От реки ночами тянуло холодом и промозглостью. В костер бросили хвои, чтобы лучше дымил и отгонял гнус. Хабаров в кафтане на меху сидел на обрубке бревна, с кружкой каянского пива в руках. Вокруг были его ватажники, с которыми он исходил за несколько лет и Каянь, и лопскую землю, и тот край, который мурманы-норвежане называли то северным Финмарком, то Финлаппией — финской Лапландией. Гордей Скряба, давний знакомец, дворянин, бежавший с Руси в Поморье от княжьего суда, пройдоха и ловкач, никогда не говоривший прямо, что у него на уме, не гнушавшийся никаким темным делом. Одинокий шатун Угрюм, вольно ставший его слугой, верным псом своего хозяина. Когда-то Хабаров, служивший в Пустозерске, нашел его в самоедской зимней тайболе, привязанным к дереву в одной исподней рубахе. Избавил его от казни, назначенной самоедским колдуном. С тех пор поморский мужик Угрюм готов был глотку разорвать любому, кто задумает худое против ватажного головы. Конон Петров, разоренный морем промышленник. Двинские служильцы Гридя Воронец и Фока Пупок, чем-то похожие друг на друга, ватажные десятники. Этим просто нравилась походная жизнь, нравилось быть не последними подручниками удачливого атамана Митрия Хабарова. Охочие люди Фролка Гагара из Онеги, варзужанин Михей Ноготь, кемлянин Иван Мешок, башковитые и умелые, самонравные, каждый на свой лад, преданные ему, также десятники. Евсей Кляпа, из печорских охотников, попадавший в глаз белке с тридцати сажен.
Астафий Кудинов... Этого атаман знал недолго, всего второй поход с ним. Служилец корельской вотчины князя Вельского, беспоместный дворянин, которого князь Федор отчего-то обходил милостями. Ни разу атаман не видел его смеющимся или хотя б просто улыбчиво скалящим зубы, будто какая-то хворь ела его изнутри. В этот поход Астафий привел полтора десятка корельских служильцев с тремя оружными холопами. Хабаров утвердил его десятником над ними.
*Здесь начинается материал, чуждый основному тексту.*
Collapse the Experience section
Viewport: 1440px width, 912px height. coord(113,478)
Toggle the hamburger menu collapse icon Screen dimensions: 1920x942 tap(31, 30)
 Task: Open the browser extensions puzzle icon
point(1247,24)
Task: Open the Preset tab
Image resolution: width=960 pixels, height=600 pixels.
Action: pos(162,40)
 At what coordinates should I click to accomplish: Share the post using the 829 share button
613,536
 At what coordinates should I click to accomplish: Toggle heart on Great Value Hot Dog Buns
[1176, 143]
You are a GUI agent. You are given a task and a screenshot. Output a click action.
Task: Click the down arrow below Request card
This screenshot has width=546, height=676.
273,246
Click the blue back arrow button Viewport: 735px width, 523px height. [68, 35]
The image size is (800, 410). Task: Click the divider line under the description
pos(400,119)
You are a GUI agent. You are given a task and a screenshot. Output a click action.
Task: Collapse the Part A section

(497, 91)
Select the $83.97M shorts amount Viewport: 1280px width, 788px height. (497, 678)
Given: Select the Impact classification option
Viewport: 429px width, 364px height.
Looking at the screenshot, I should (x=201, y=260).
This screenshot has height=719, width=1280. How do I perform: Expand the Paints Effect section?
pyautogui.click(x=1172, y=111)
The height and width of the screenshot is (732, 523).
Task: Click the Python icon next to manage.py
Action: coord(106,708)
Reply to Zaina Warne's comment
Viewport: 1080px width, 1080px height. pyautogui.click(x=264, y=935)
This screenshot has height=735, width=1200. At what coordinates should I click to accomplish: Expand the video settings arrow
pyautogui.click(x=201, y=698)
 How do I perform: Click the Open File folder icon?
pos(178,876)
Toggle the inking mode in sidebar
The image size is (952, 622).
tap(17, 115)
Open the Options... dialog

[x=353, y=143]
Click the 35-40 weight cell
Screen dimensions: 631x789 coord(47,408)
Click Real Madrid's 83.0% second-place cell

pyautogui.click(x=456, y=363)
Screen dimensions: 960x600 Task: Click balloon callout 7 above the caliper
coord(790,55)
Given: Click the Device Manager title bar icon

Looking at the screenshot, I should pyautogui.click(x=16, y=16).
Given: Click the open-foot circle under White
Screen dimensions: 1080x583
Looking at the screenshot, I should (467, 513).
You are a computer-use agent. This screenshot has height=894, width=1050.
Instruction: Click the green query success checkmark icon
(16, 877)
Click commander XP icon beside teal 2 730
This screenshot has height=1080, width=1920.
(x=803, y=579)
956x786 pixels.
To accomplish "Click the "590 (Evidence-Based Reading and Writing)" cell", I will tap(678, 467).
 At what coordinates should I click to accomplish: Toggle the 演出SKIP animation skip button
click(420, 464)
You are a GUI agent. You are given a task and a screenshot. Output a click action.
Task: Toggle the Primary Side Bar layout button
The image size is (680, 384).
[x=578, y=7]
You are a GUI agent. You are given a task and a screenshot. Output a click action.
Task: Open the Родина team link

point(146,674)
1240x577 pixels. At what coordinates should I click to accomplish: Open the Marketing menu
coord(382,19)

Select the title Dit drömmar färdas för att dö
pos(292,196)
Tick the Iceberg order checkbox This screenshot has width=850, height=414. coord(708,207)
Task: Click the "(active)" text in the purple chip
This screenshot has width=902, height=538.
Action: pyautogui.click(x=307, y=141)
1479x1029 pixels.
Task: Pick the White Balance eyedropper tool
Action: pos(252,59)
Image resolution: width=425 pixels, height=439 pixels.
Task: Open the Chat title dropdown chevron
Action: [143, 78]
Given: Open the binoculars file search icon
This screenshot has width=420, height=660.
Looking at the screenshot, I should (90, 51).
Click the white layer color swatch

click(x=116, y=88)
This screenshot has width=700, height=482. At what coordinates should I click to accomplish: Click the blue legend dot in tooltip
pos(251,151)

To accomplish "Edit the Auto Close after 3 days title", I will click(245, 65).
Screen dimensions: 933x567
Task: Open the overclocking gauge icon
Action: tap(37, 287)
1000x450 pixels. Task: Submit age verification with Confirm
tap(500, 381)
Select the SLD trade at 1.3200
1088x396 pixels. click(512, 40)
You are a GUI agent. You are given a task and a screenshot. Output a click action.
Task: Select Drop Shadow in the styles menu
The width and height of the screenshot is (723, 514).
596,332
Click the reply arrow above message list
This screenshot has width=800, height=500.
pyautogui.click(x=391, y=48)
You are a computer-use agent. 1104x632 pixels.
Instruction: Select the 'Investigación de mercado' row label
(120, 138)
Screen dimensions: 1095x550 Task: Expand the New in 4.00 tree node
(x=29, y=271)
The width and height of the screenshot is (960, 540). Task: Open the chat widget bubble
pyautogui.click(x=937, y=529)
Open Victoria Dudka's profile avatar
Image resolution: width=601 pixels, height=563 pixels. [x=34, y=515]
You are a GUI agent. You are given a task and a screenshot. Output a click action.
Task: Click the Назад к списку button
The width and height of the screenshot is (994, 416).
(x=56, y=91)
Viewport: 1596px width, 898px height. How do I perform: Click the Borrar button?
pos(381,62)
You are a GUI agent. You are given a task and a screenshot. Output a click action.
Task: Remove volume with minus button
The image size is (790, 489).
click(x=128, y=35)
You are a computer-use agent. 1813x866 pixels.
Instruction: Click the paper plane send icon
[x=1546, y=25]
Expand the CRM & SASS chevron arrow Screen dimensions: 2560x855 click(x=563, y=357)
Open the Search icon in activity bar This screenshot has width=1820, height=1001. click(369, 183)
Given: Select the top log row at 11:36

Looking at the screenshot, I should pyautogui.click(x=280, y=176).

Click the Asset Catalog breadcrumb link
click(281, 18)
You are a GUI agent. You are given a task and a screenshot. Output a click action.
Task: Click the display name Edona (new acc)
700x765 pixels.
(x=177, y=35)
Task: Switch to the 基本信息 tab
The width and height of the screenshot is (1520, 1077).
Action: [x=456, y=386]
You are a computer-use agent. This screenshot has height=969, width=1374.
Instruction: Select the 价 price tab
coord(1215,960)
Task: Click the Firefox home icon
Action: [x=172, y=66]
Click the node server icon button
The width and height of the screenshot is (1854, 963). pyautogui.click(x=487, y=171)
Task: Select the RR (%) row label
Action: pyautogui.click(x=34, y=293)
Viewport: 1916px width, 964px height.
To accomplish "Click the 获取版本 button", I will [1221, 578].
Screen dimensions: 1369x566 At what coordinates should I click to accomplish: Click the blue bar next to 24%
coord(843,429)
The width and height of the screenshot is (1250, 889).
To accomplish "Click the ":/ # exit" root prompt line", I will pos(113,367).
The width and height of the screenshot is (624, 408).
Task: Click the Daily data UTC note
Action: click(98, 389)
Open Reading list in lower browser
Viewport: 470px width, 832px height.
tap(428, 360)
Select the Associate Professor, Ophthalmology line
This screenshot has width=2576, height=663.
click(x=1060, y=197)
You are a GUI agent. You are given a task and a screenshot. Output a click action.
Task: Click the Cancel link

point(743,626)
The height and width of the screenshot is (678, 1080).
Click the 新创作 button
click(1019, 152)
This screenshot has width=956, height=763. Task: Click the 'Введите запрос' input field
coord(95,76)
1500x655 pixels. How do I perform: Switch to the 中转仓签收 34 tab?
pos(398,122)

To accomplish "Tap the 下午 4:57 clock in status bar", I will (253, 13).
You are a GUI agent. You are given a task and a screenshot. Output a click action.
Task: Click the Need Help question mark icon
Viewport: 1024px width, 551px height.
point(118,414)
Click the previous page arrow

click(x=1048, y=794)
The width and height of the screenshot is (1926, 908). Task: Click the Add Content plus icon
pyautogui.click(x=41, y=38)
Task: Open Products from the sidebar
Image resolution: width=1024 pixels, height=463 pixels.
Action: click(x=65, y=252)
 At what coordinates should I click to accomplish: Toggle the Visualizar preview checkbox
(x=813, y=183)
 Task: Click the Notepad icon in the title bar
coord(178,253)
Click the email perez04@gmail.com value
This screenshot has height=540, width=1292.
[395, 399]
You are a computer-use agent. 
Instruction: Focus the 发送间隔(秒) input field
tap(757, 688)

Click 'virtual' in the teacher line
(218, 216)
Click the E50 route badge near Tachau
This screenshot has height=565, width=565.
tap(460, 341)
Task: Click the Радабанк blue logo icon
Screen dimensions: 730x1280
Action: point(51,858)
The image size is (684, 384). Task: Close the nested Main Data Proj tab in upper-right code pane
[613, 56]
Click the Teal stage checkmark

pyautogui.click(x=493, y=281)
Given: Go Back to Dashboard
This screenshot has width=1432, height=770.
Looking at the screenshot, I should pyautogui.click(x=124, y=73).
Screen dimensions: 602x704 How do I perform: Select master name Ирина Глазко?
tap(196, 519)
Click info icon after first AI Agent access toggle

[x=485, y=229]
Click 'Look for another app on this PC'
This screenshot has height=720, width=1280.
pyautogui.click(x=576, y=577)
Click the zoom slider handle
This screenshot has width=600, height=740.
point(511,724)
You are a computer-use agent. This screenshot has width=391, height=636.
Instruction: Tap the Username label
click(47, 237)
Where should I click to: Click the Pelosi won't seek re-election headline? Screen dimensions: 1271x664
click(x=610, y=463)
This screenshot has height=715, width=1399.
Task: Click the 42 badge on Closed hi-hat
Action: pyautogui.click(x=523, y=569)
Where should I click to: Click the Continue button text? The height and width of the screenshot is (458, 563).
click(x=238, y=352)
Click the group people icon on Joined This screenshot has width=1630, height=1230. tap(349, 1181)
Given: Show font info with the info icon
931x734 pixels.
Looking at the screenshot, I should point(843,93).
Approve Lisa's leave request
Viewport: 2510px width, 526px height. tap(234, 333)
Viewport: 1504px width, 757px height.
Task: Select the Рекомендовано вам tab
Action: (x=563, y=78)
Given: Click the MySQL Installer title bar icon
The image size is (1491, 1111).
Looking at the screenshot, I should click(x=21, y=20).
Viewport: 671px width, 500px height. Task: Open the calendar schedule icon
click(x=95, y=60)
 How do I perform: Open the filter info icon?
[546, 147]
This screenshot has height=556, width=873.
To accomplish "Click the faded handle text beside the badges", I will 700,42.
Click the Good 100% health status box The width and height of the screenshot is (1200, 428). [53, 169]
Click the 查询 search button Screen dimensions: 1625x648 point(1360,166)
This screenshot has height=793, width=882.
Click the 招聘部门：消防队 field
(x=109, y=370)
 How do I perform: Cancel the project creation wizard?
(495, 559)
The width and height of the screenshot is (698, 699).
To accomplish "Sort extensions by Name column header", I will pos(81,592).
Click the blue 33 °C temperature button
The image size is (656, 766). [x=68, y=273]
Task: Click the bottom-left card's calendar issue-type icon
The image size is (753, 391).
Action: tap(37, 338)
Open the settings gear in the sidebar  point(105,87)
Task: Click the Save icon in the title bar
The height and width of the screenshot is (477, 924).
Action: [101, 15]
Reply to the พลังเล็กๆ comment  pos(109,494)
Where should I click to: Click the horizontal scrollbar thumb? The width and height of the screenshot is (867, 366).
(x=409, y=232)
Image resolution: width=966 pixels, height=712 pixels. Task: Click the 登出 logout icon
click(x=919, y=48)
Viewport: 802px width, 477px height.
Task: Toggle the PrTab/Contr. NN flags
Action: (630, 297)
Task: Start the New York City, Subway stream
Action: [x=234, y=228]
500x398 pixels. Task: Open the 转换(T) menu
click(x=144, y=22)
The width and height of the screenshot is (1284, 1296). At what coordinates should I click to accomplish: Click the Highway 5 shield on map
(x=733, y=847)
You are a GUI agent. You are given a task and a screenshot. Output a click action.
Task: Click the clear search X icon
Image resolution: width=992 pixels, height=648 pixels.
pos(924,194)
Кудиновские встречали лодьи из Колмогор в Кеми. Туда же из Кандалакши Скряба привел остальных людей Хабарова, охочий разномастный сброд со всего Поморья, прикипевший к своему атаману и чуть ли не живший на его новом дворе в Кандалухе. Там, в Кеми, видно, и пробежала между Астафием и Гордеем черная лисица. Когда ватага садилась на Кеми-реке по карбасам, они уже терпеть не могли друг дружку. И теперь, когда атаман звал обоих к своему костру, всегда садились по разные стороны.
— ...ежели ноне возьмут, добыча будет не чета нашей-то убогой.
— Великий князь грабить не даст, коли примет город под свою руку.
Хабаров не заметил, как разговор ватажников перевелся на осадную войну государя Василия Ивановича со Смоленском.